And ok, I love Spring. Really: the moderate climate, the longer days, the breezy Sunday afternoons, crisp evenings.

But! For gods' sakes! It's (temporarily) making me reconsider my relationship status. Companionship, security, holding hands, knowing glances, cuddling on couches, meaningful sex. Starting to sound pretty good. Argh! But these are terrible reasons to get into a relationship, just for the purpose of fulfilling some subconscious biological desire. It'd be great for a month, but then what? It's like living at the beach. Oh man, being so close to the water and the sand and the sun.. oh, and then a frickin' hurricane comes and it doesn't sound so good to be near the water, the sand, and impending disaster. Ok, maybe that's a bit of a hyperbole, but still...
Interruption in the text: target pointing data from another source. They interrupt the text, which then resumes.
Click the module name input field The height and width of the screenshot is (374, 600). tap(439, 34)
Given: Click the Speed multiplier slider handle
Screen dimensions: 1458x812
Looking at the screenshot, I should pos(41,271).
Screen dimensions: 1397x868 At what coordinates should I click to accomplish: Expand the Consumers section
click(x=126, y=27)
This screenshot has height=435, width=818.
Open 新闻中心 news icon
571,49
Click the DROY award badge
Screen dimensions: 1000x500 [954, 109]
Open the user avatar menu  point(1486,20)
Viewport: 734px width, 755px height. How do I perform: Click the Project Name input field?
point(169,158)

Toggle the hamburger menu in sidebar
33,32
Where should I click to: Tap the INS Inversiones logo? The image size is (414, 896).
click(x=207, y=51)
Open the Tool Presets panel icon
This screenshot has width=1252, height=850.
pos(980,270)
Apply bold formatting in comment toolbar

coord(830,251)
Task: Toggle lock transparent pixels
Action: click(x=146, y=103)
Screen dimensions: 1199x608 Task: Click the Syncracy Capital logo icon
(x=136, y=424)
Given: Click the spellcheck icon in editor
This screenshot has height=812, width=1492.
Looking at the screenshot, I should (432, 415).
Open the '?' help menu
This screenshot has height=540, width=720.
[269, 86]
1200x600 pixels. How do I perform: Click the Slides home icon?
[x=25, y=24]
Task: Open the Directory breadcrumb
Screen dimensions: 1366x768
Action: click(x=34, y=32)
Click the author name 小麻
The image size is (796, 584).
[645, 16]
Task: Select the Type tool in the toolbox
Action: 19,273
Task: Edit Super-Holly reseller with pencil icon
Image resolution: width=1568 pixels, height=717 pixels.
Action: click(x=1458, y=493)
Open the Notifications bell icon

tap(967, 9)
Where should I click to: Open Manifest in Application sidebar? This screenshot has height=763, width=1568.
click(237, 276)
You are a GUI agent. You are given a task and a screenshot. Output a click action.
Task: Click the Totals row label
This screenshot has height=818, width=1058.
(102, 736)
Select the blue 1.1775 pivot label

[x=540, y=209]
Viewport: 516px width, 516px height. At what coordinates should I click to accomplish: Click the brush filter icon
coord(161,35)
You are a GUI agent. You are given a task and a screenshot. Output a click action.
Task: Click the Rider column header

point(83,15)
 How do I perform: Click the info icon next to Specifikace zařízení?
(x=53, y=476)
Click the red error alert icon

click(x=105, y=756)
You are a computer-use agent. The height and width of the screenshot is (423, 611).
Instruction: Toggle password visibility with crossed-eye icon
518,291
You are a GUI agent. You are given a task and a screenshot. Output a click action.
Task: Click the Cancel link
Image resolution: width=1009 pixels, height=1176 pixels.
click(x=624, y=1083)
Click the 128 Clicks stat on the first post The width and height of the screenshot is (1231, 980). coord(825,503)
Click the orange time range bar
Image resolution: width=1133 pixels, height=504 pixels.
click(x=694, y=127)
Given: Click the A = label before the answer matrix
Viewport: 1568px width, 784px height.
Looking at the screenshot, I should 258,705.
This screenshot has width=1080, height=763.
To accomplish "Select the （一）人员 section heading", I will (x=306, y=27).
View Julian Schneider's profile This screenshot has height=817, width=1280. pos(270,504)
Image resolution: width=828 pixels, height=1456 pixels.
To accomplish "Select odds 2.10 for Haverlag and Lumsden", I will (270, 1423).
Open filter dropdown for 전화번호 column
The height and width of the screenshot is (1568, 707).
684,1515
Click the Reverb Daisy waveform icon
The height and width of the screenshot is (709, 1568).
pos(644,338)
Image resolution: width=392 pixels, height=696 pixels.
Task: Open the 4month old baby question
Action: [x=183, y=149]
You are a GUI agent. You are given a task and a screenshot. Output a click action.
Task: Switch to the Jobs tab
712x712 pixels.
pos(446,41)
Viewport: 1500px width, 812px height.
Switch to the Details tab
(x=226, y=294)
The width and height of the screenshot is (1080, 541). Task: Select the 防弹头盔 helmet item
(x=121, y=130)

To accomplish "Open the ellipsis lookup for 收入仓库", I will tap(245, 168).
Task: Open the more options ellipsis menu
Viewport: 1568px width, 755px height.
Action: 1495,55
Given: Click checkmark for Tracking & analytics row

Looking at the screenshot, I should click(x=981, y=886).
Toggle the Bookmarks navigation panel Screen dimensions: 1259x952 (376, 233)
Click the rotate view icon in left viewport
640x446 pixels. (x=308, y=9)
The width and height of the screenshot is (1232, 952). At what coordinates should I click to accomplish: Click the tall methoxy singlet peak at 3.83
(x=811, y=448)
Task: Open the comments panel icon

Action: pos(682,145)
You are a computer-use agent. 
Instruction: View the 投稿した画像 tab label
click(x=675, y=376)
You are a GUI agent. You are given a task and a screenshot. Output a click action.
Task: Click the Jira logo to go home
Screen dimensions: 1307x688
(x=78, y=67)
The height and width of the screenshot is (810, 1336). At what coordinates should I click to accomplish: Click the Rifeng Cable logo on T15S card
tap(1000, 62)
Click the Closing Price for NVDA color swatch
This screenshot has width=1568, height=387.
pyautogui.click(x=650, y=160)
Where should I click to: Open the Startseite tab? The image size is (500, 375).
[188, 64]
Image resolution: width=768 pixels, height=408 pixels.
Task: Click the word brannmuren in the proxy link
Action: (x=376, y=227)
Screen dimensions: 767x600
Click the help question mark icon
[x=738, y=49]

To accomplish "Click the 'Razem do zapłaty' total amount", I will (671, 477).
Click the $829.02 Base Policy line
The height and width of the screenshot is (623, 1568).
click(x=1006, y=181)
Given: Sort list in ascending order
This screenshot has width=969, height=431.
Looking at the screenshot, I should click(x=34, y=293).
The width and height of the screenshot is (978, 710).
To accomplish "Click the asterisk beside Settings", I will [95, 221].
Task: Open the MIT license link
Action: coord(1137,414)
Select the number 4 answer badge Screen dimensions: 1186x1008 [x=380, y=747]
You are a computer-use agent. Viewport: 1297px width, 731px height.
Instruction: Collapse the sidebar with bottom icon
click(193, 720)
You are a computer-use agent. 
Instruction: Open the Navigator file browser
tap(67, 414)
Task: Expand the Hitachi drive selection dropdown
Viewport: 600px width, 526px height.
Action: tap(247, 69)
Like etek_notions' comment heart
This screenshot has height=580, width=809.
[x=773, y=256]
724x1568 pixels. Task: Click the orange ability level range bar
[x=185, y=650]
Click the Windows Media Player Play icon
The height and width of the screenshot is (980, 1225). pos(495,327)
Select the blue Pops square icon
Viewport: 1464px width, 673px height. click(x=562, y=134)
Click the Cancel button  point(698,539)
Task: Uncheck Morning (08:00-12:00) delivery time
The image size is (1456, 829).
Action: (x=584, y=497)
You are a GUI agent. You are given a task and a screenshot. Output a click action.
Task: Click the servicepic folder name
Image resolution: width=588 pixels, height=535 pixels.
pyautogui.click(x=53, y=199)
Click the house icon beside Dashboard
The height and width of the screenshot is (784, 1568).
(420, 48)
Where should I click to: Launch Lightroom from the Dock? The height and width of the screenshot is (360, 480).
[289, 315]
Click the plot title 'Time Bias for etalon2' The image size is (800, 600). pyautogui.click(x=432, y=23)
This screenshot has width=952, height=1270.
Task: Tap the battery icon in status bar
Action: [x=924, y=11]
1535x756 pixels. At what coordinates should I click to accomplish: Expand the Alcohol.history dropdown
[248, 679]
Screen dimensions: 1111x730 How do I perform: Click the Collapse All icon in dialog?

It's so peaceful being single. So uncomplicated. Why would I want to mess that up? Why indeed.

If only I was so easily convinced.

Warning: Feminist ranting ensues

Okay, feminist ranting may ensue.

It's Been Said: "You don't look like a feminist"?

It has been my experience that most men (no woman has ever questioned it) feel I do not look like a feminist. Or I don't talk like "one of those women." And I like men, right? Oh, then I'm definitely not like those lesbian feminazis.

Well guess what. Yeah, yeah, I kind'a am. And to my knowledge, the majority of feminists are hetereosexual women, though I cannot put my hands on the statistics to prove it. Either way, you'd be hard pressed to prove that I am (as a 5'3" fair complexioned, blonde, blue-eyed middle class graduate student) in anyway dissimilar from the demographics of feminists in the United States. In fact, first and second wave feminism had been criticized (by some third wave feminists) as being too white, too middle class, etc.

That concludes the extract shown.